Fang Heng memperkirakan kekuatan kedua belah pihak dan merasa bahwa bahkan jika dia bekerja sama dengan Pride, mereka masih akan kesulitan untuk mengalahkan kelima anggota Alam Suci.
Terlebih lagi, para anggota Alam Suci memiliki permusuhan yang lebih besar terhadapnya.
Jika dia dan Pride sama-sama harus melarikan diri, kemungkinan besar para pengejar dari Alam Suci akan mengincar dirinya.
Peluang untuk memancing kemarahan mereka meningkat secara signifikan.
Sekalipun ia berhasil menyelamatkan Pride, tidak ada jaminan bahwa Pride akan berterima kasih.
Setelah pertimbangan singkat, Fang Heng dengan cepat meng放弃 ide untuk menyelamatkan Pride.
Tidak ada gunanya terlibat dalam semua itu; lebih baik dia mengambil beberapa keuntungan dan melarikan diri!
Setelah mengalihkan pikirannya, Fang Heng mengarahkan pandangannya ke lorong di sisi kanan gua.
Di situlah Pride awalnya berada—rumah bagi altar yang dipenuhi kekuatan yang kacau!
Mungkin masih ada di sana!
Dengan mengingat hal itu, Fang Heng melompat dari proyeksi ruang sekunder, sejenak memperlihatkan auranya sebelum kembali masuk ke dalam proyeksi, bergerak cepat ke depan dan melesat melewati kelompok Alam Suci, lalu menyelam ke lorong di belakang mereka.
Pada saat itu, para anggota Alam Suci sepenuhnya berkonsentrasi untuk menghadapi benih iblis Kesombongan.
Sekalipun benih iblis itu sepenuhnya dimusnahkan, kehendak dan kekuatannya secara bertahap akan menyebar ke bagian-bagian lain dari benih iblis tersebut.

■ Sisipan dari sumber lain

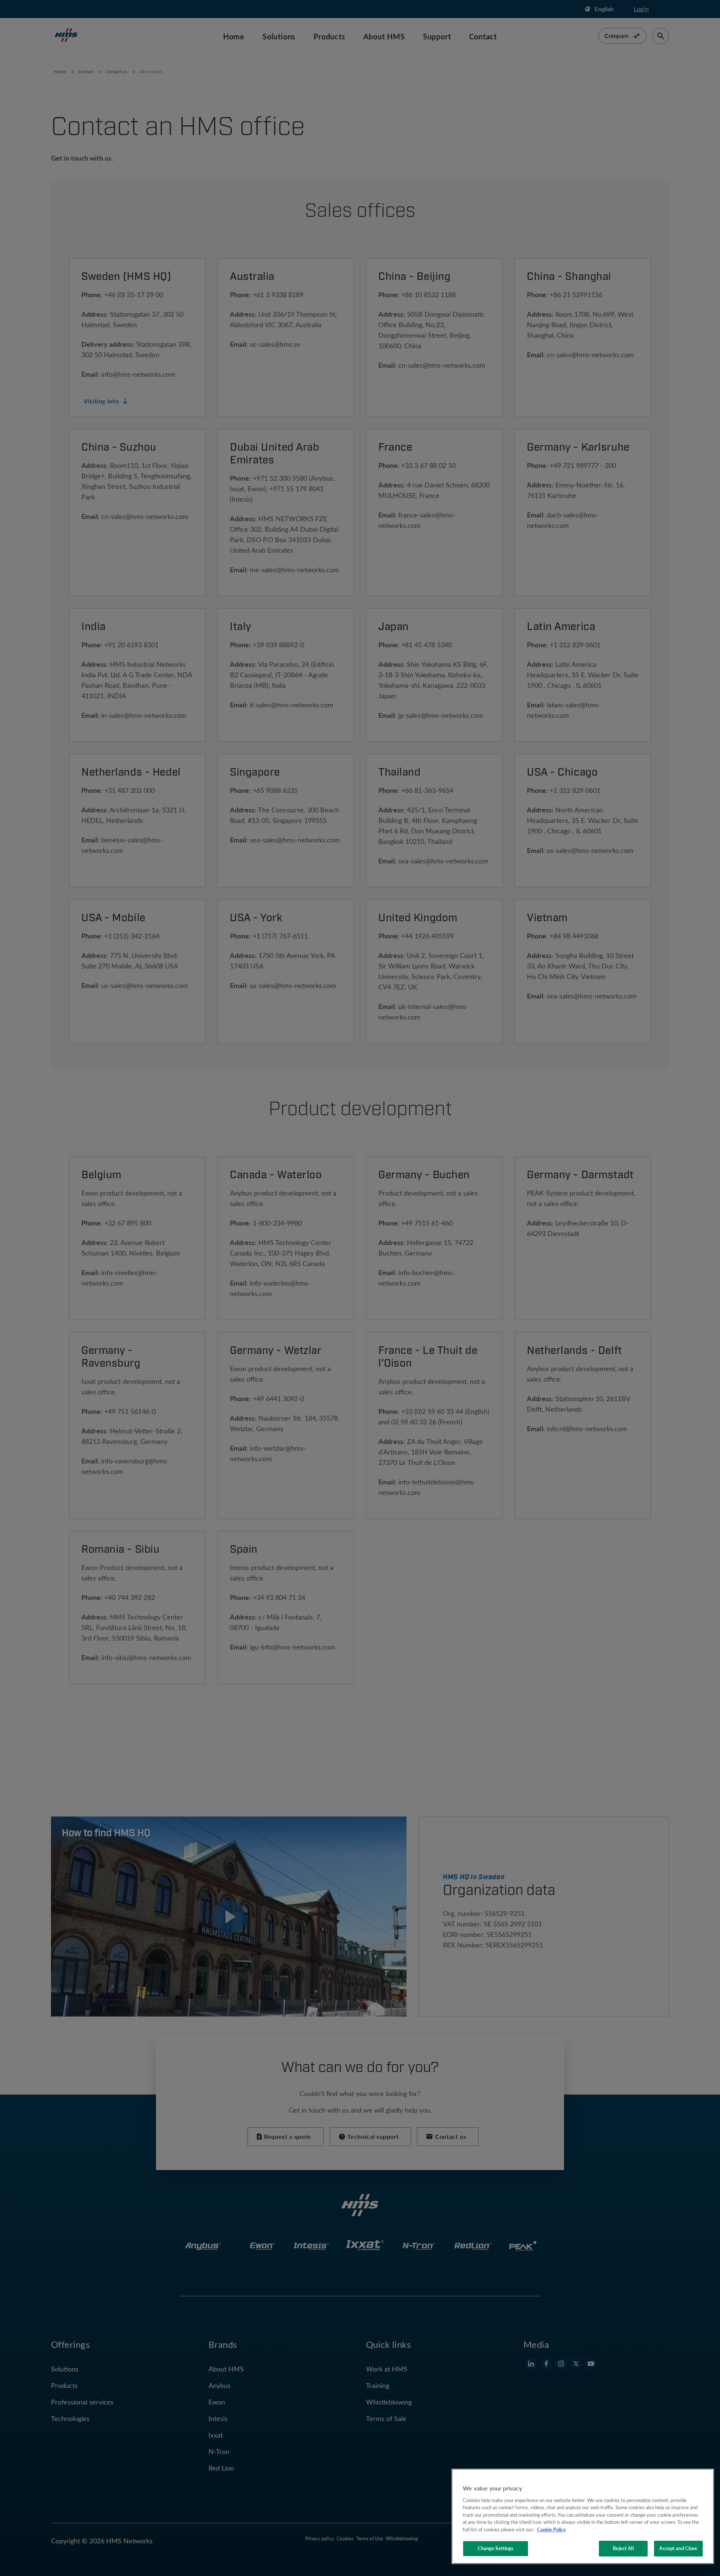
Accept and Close (678, 2548)
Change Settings (496, 2548)
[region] (583, 2516)
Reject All (623, 2548)
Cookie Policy (551, 2529)
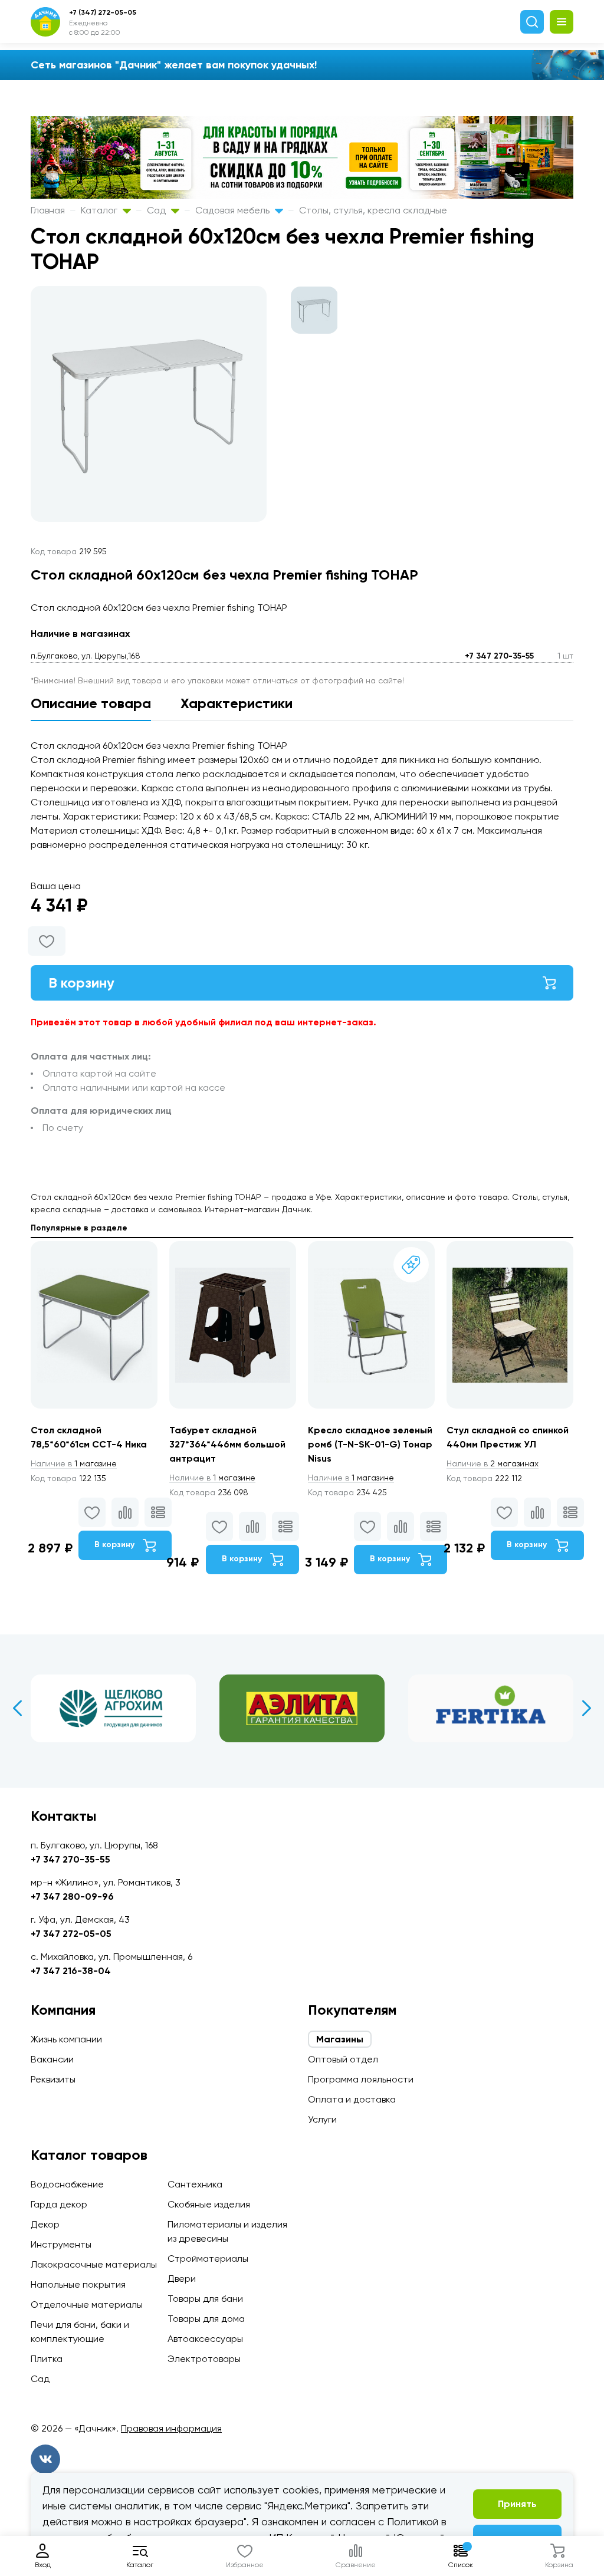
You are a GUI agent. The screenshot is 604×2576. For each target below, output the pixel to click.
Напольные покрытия (78, 2284)
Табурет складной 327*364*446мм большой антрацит (227, 1444)
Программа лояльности (360, 2079)
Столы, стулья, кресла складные (373, 210)
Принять (517, 2503)
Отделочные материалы (87, 2304)
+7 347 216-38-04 (71, 1970)
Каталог (100, 210)
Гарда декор (59, 2204)
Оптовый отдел (343, 2059)
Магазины (339, 2039)
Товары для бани (205, 2298)
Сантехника (195, 2184)
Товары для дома (206, 2318)
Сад (157, 210)
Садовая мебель (233, 210)
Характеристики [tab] (236, 703)
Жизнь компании (66, 2039)
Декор (45, 2224)
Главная (48, 210)
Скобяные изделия (209, 2204)
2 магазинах (493, 1463)
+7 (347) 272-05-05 (102, 12)
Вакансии (52, 2059)
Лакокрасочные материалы (94, 2264)
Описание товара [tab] (91, 703)
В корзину (81, 982)
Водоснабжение (67, 2184)
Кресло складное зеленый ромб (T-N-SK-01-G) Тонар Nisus (370, 1444)
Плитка (47, 2358)
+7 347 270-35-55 (499, 656)
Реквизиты (53, 2079)
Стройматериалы (208, 2258)
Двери (182, 2278)
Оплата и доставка (352, 2099)
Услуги (322, 2119)
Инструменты (61, 2244)
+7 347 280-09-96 (72, 1896)
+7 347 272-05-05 (71, 1933)
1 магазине (74, 1463)
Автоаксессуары (205, 2338)
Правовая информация (171, 2428)
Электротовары (204, 2358)
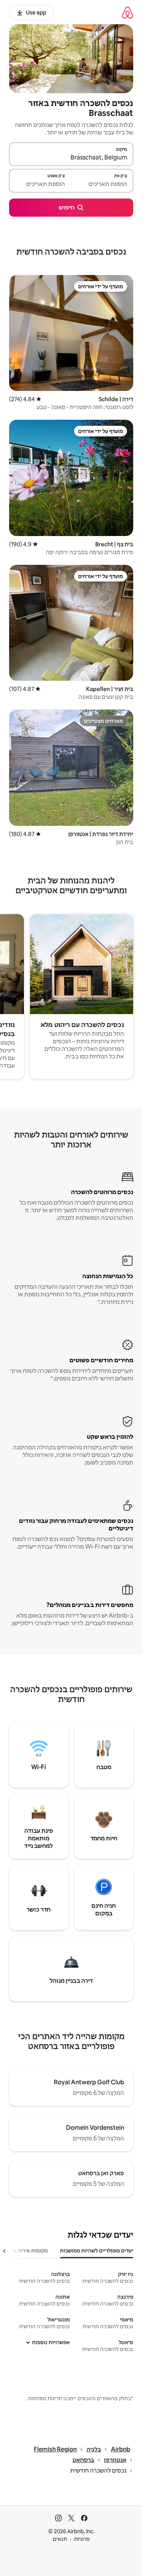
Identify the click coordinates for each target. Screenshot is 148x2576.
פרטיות (82, 2538)
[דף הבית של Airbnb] (127, 12)
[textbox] (102, 184)
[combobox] (71, 157)
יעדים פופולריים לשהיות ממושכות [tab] (96, 2250)
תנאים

Jika semua bagian itu dihancurkan, ia akhirnya akan bangkit kembali setelah beberapa waktu.
Alam Suci percaya bahwa pendekatan terbaik adalah dengan menyegelnya.
Namun, penyegelan juga membutuhkan pengeluaran tenaga.
Terutama bagi makhluk seperti benih iblis, yang kekuatan aslinya tidak jelas dan dapat terus menerus mengonsumsi kekuatan yang digunakan untuk penyegelan.
Menyegel satu benih iblis mungkin bisa dilakukan, tetapi mencoba menyegel banyak benih sekaligus akan menghadirkan tantangan yang signifikan.
Oleh karena itu, menemukan cara untuk mengatasi benih iblis selalu menjadi masalah besar bagi Alam Suci.
Saat ini, Orkney sedang bersiap untuk menyegel benih iblis tersebut dan membawanya kembali ke Alam Suci untuk disimpan dengan aman.
Karena kekuatan mental mereka terfokus sepenuhnya, mereka gagal memperhatikan riak sesaat pada aura Fang Heng.
Berkat itu, Fang Heng dengan cepat memasuki gua bagian belakang.
Di dalam gua, aura hitam merembes dari berbagai altar hitam yang menjulang tinggi.